Research standards

How we research and label claims

A practical guide to what our evidence labels mean, how we separate published policy from candidate experience, and where uncertainty remains.

By the Game Assessment Prep research teamUpdated July 14, 2026How we research

Why claims carry confidence labels

Hiring processes vary by country, office, role, and recruiting cycle. An employer may describe the broad stages but omit the assessment vendor; a candidate may name the exact game but only for one application. We therefore label individual claims instead of assigning one confidence rating to an entire page. The employer guides show the label beside the claim and, when available, link the source used to support it.

What each label means

Official means the claim comes directly from an employer or assessment vendor, such as a careers page, candidate FAQ, product page, press release, or branded assessment portal.

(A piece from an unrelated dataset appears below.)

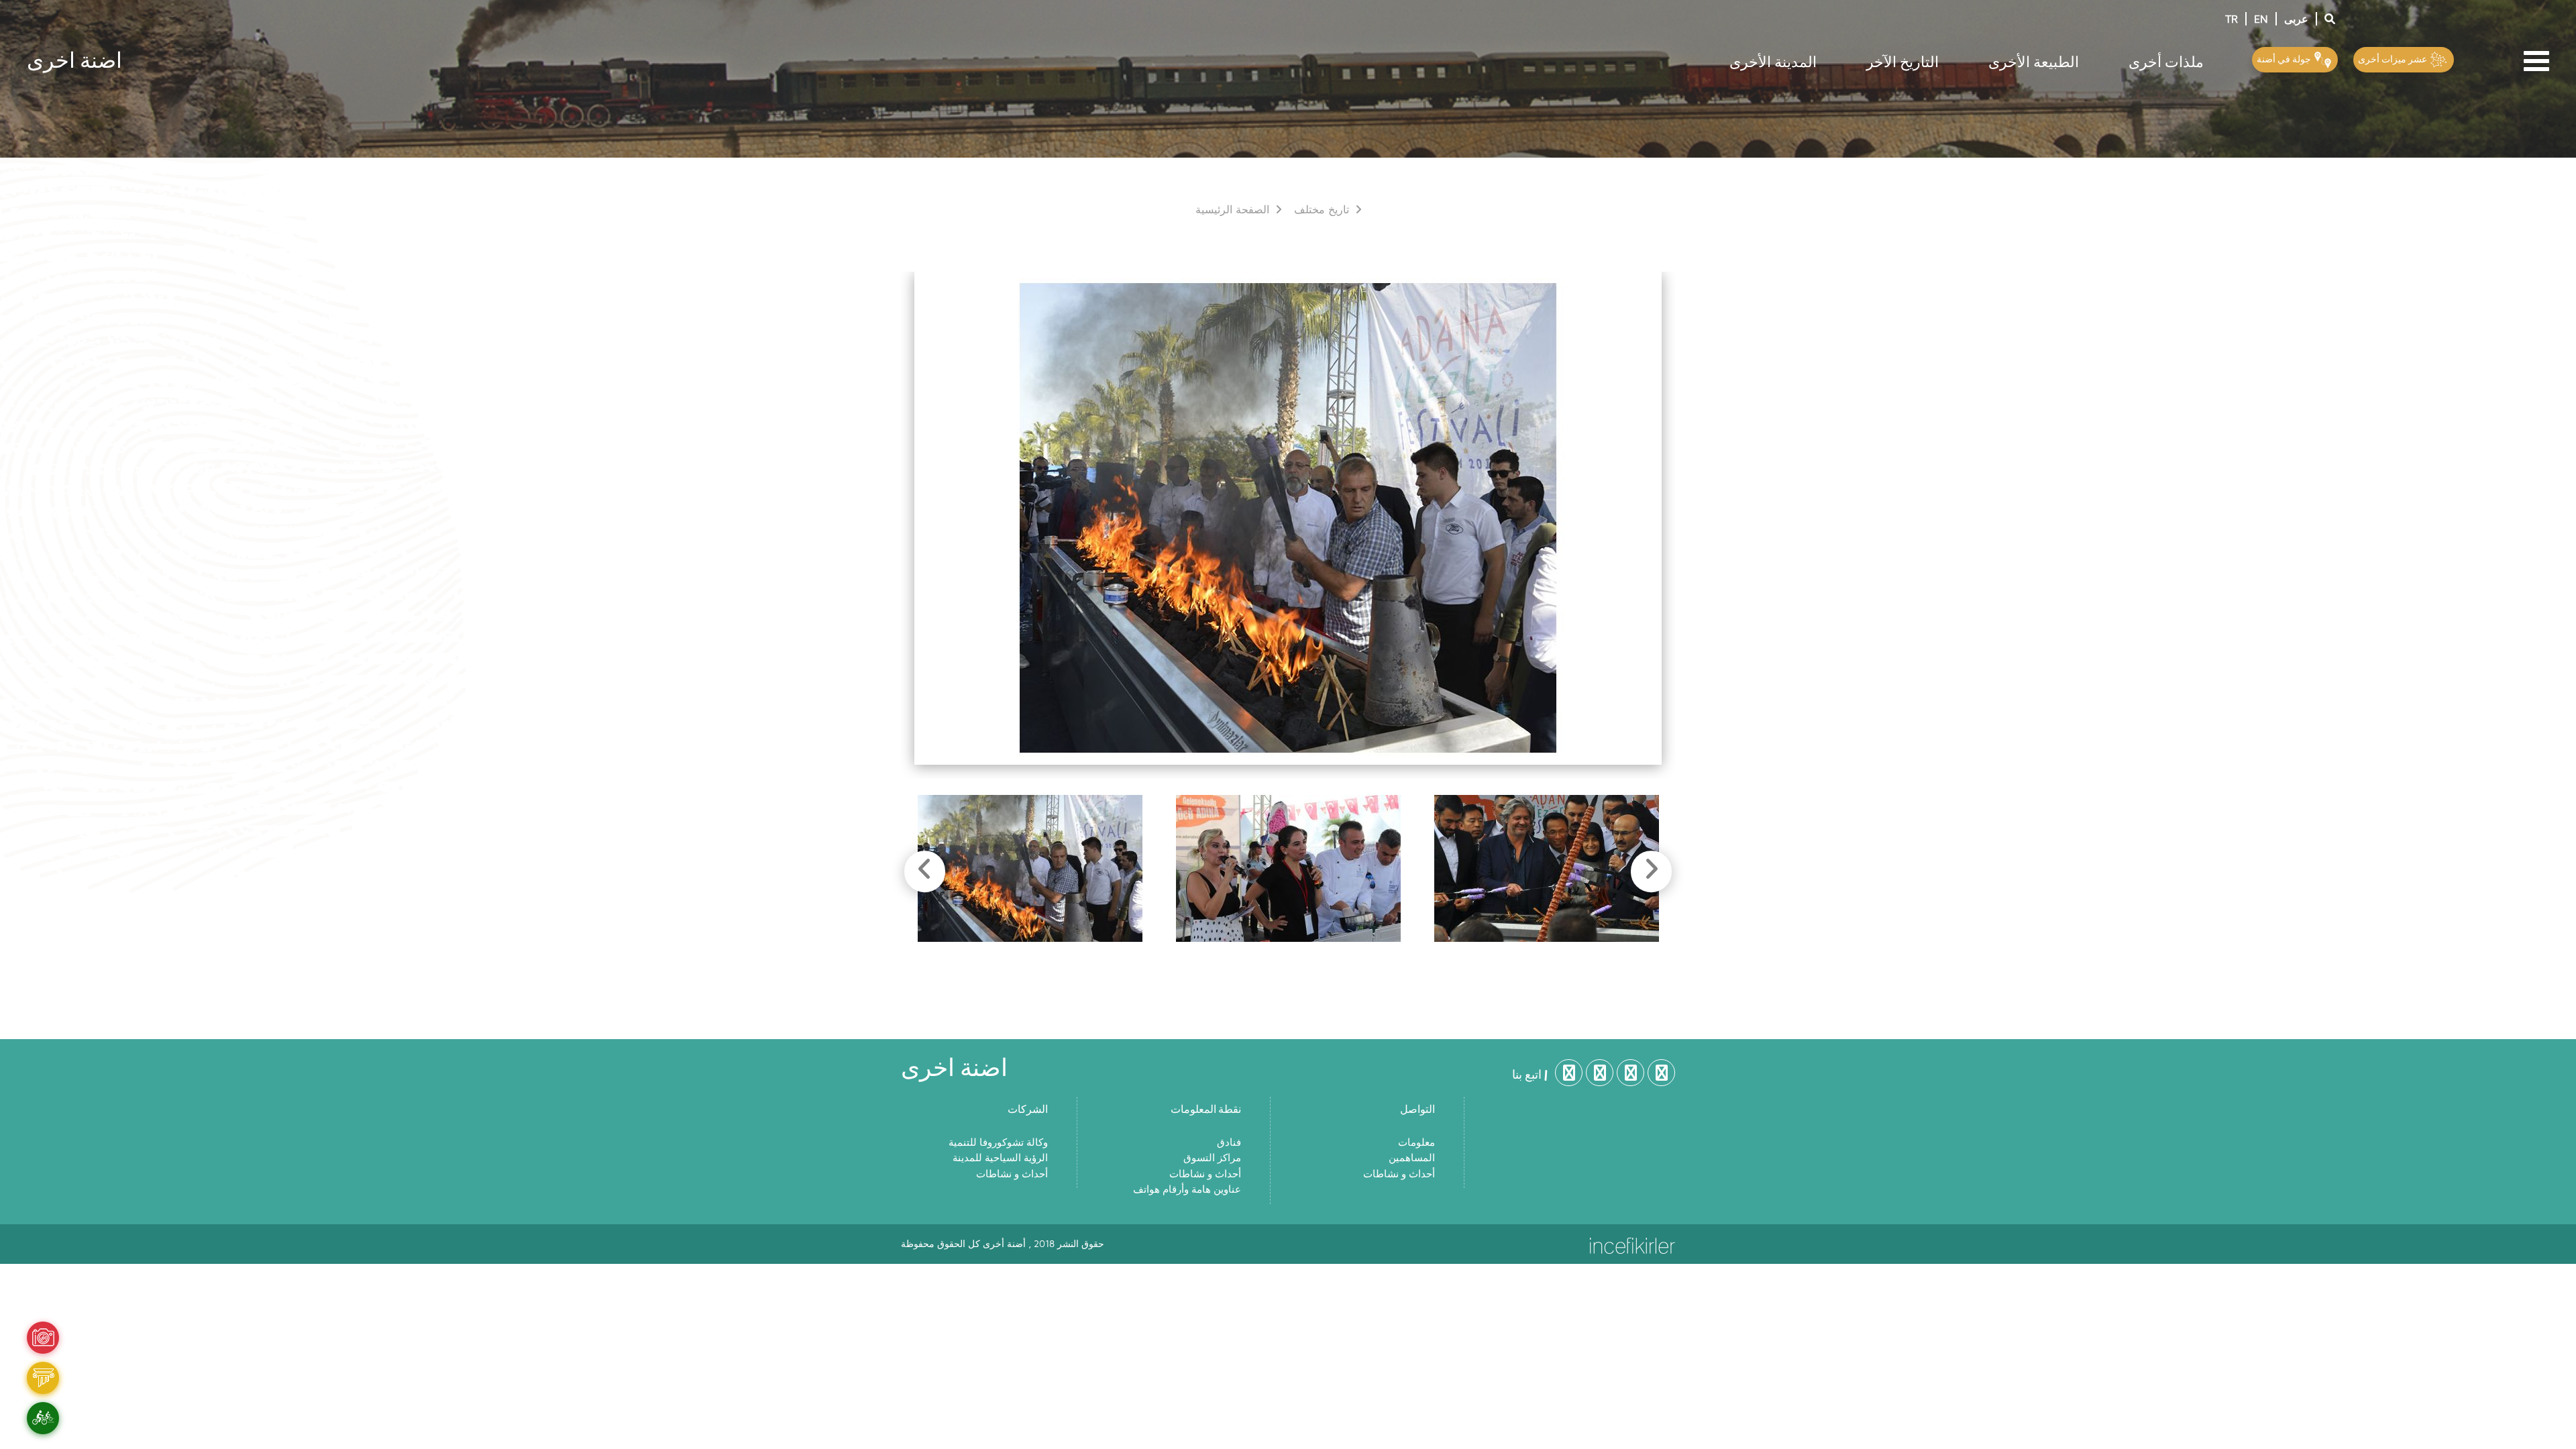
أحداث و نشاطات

Official confirms what that source published; it does not automatically prove that every office or role uses the same process.

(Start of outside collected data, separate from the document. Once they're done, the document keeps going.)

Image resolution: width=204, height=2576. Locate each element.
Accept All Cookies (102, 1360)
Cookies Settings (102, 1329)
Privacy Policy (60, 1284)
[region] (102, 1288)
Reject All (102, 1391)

Multiple sources means at least two independent reports support the same material point. We check whether apparently separate articles trace back to one original report before treating them as independent.

Single source means one identifiable source supports the claim. It may be useful for preparing for a possible format, but it is not presented as a guaranteed or company-wide rule.

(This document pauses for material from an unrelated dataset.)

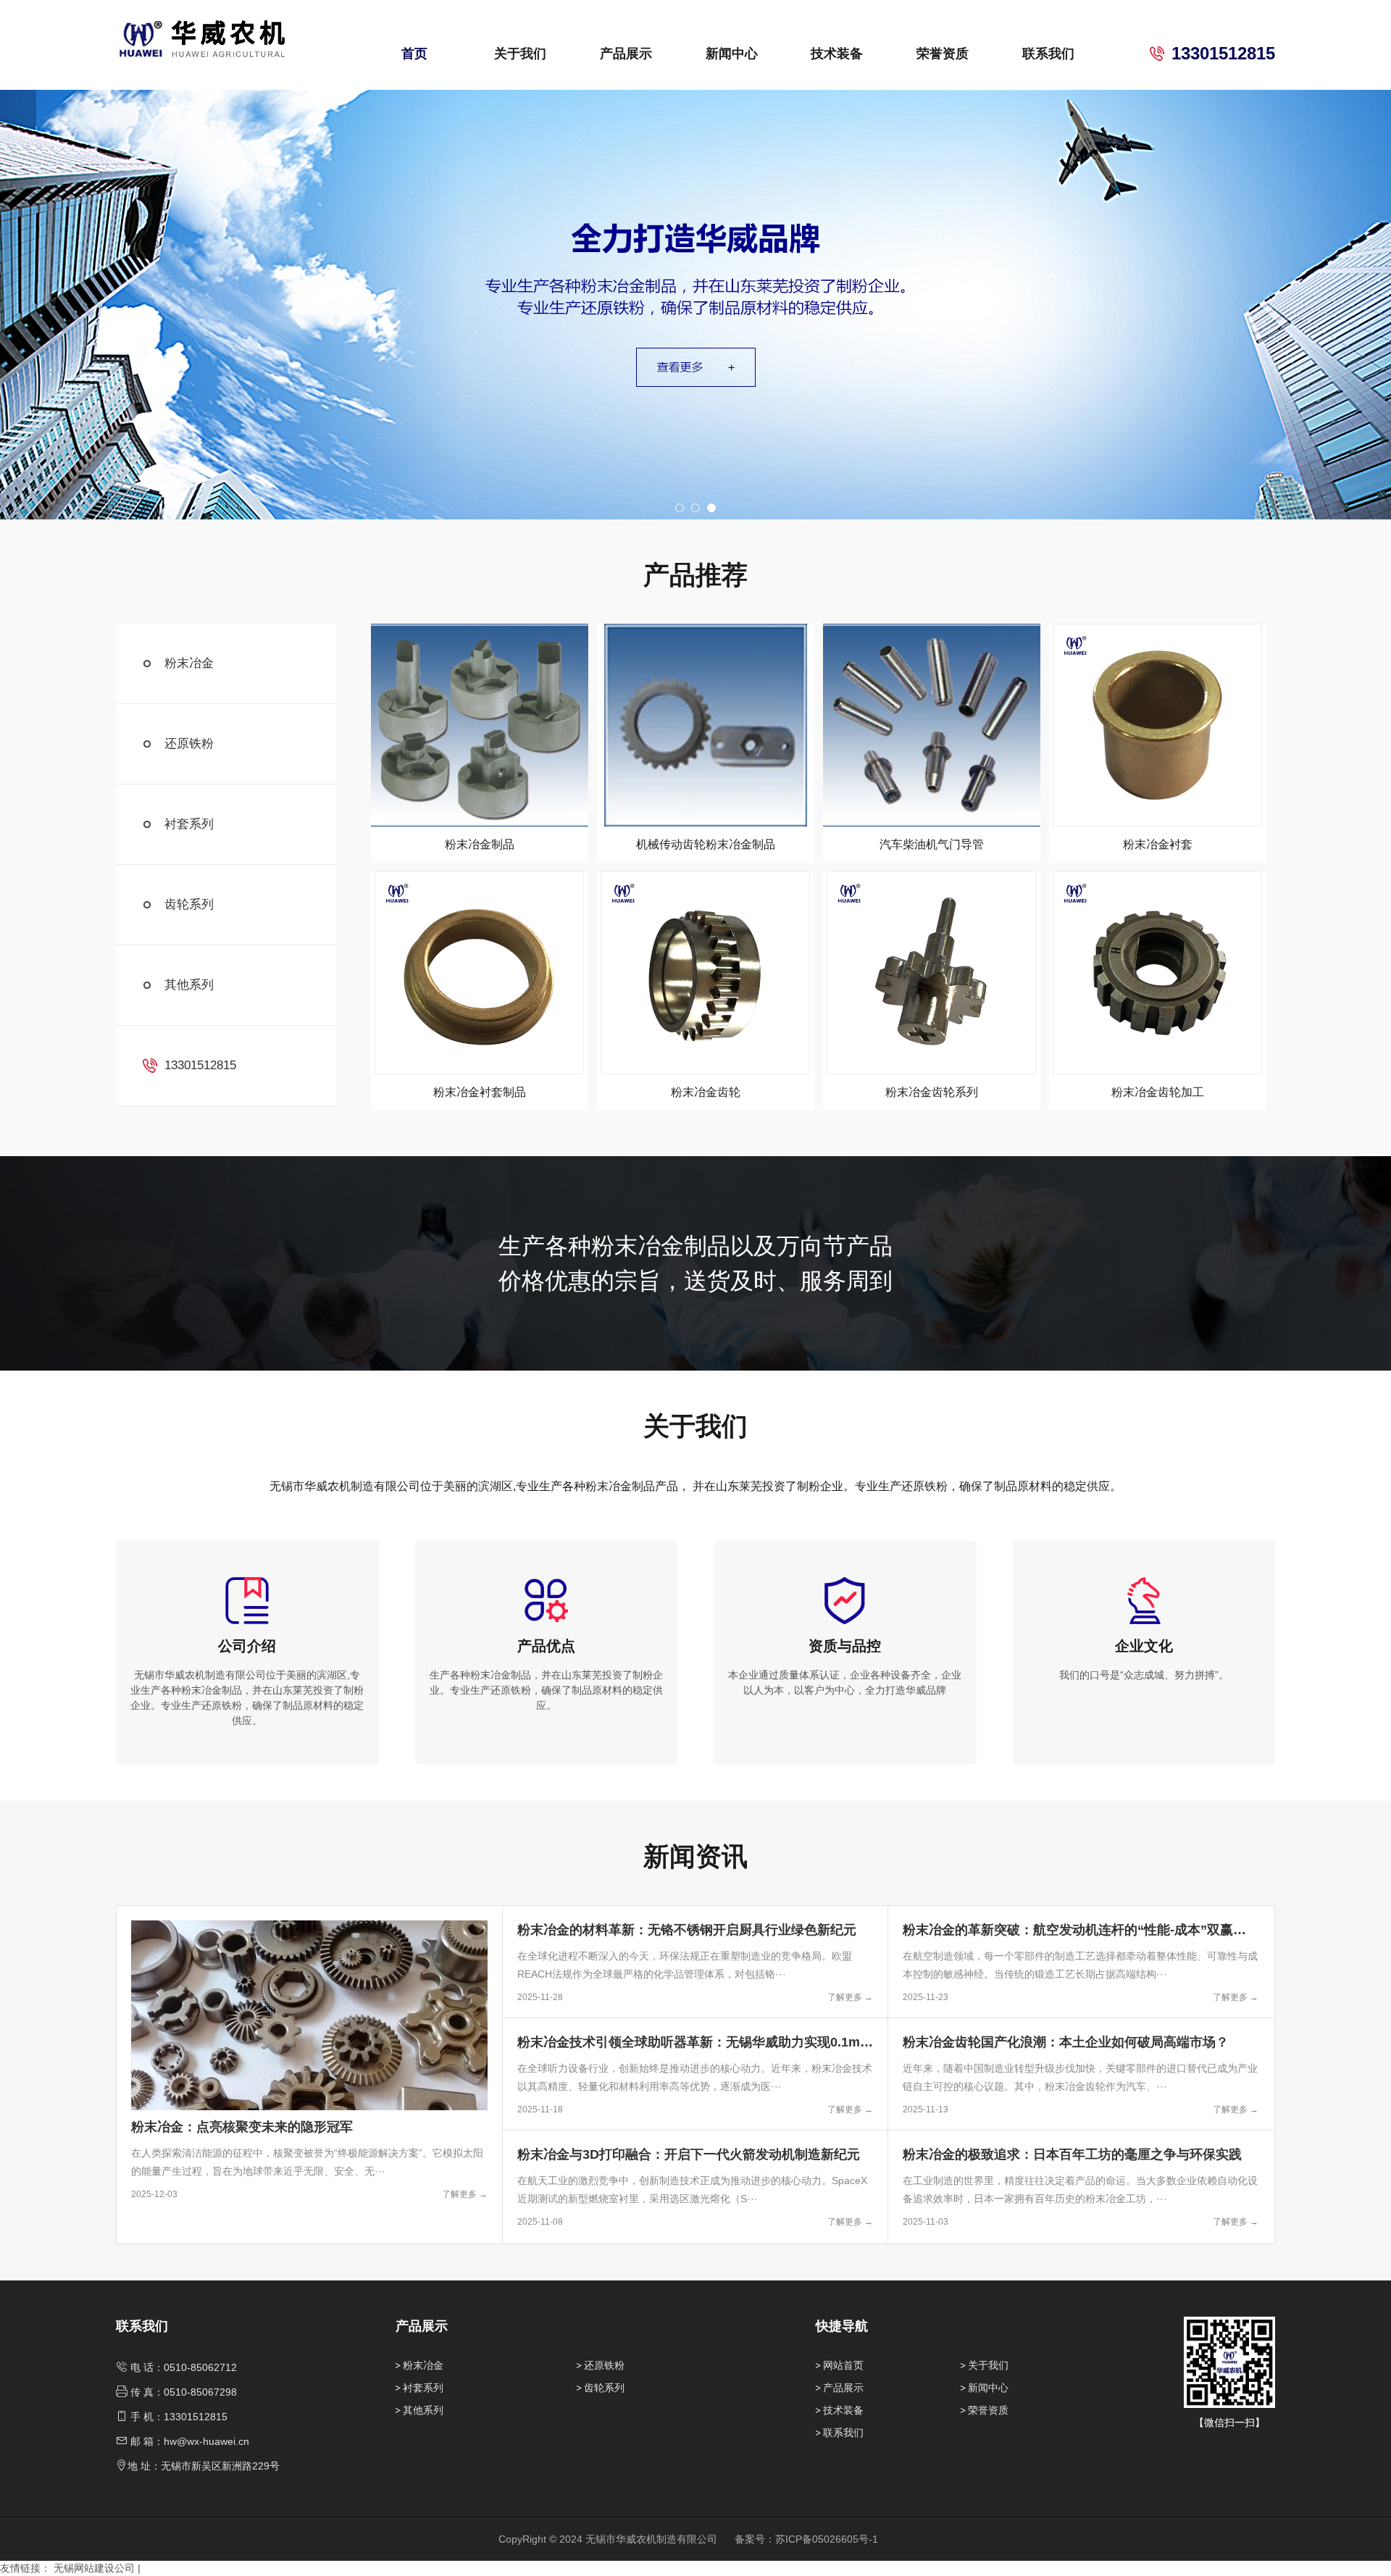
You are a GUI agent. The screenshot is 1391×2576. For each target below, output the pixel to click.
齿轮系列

Anecdotal means a candidate or forum report provides personal context rather than policy. These reports can reveal timing, questions, or regional variation, but dates and roles matter and individual recollections can be incomplete.

No evidence found means a documented research pass did not find support for a claim, pass mark, game name, or retake rule. It describes the search result, not proof that the thing has never happened. Where we derive a planning window from official dates rather than quote a published deadline, we use a separate estimate or inference label.

How a guide is reviewed

We start with current employer and vendor material, then compare it with dated candidate reports and other sources where the official material is silent. We record the role, region, recruiting cycle, publication or report date, and source URL when available. Employer pages distinguish current statements from historical case studies and preserve conflicting evidence instead of flattening it into one confident answer. Game reconstructions are described as independent practice tools; our scores and percentiles come from our own rules and practice pool, not a vendor’s private model or an employer’s hiring threshold.

Your invitation overrides every guide

The invitation in front of you is more current and specific than a general page, including ours. Follow its named platform, deadline, device requirements, accommodations process, and assessment instructions. If it conflicts with this site, follow the invitation and tell us what changed.

Corrections and updates

We update claims when an official page changes, stronger evidence appears, or a source can no longer support the wording. If you spot an error, a stale process, a broken source, or a label that overstates the evidence, use our contact page. Include the page, the claim, the role and region involved, the date, and a source or redacted invitation if you can share one safely. We review the evidence and correct the page rather than treating an individual report as universal policy.